Task instructions
Beneath this line are the data; copy exactly the part of them that opens with the line containing "Task: Expand the ink search box options" and closes with the line containing "Task: Click the search magnifier in", and only that part.

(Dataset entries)
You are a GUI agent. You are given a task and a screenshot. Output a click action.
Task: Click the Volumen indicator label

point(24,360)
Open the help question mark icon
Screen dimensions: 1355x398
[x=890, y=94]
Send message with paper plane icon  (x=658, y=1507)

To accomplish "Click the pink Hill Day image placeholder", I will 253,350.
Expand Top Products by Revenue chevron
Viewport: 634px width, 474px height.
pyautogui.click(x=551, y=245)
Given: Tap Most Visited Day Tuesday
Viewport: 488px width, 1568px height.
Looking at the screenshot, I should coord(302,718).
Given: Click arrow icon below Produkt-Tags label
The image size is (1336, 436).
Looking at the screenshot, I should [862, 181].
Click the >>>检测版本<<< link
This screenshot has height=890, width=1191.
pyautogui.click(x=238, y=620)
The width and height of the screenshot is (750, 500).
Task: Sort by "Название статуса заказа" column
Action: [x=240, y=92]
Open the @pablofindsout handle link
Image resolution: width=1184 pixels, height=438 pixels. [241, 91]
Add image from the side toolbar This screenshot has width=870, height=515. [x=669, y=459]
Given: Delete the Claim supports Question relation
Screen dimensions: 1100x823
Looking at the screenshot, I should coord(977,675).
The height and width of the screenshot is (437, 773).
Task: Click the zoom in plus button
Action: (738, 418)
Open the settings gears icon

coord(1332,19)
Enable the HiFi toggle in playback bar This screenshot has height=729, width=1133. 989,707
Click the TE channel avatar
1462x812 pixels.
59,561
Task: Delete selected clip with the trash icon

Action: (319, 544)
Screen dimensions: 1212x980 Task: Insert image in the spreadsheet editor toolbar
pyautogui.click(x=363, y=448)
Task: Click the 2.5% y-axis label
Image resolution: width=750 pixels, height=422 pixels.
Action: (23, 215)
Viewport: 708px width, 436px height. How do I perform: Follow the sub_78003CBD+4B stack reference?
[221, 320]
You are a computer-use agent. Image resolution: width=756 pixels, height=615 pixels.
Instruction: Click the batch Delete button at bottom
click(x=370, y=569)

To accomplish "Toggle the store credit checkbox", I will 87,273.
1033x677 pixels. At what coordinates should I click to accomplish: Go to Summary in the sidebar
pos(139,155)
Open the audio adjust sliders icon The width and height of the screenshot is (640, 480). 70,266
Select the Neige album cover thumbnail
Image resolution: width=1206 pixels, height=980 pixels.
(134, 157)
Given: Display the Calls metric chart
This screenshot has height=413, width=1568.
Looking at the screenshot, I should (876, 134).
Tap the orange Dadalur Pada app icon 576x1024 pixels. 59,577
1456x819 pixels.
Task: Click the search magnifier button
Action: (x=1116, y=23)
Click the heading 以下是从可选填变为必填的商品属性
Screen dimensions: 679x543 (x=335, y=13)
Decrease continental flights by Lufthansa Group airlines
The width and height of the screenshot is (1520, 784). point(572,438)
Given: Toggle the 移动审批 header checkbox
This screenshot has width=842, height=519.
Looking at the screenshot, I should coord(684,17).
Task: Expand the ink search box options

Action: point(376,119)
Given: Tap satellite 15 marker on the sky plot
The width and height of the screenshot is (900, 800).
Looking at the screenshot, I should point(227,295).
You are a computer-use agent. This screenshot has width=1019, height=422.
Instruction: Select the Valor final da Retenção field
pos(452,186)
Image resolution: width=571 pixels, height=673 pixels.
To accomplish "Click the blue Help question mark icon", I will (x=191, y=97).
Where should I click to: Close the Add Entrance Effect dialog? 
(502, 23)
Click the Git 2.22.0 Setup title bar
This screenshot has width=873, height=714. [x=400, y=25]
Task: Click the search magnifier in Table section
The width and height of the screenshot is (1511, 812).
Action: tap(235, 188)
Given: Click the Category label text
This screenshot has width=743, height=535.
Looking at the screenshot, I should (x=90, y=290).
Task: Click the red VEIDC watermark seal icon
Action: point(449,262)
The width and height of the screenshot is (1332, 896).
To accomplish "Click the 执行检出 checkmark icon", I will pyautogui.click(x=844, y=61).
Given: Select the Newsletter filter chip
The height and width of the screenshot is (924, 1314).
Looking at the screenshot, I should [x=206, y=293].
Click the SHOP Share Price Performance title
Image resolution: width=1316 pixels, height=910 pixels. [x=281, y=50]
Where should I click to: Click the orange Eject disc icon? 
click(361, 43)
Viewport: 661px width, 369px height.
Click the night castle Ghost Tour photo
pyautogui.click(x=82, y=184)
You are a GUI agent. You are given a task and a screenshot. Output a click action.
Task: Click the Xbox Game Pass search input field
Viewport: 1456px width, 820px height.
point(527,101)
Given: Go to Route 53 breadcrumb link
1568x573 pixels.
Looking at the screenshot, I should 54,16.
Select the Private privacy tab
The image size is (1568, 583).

Response below
Task: Expand the ink search box options

Action: point(376,119)
Given: Tap satellite 15 marker on the sky plot
The width and height of the screenshot is (900, 800).
Looking at the screenshot, I should point(227,295).
You are a computer-use agent. This screenshot has width=1019, height=422.
Instruction: Select the Valor final da Retenção field
pos(452,186)
Image resolution: width=571 pixels, height=673 pixels.
To accomplish "Click the blue Help question mark icon", I will (x=191, y=97).
Where should I click to: Close the Add Entrance Effect dialog? 
(502, 23)
Click the Git 2.22.0 Setup title bar
This screenshot has width=873, height=714. [x=400, y=25]
Task: Click the search magnifier in Table section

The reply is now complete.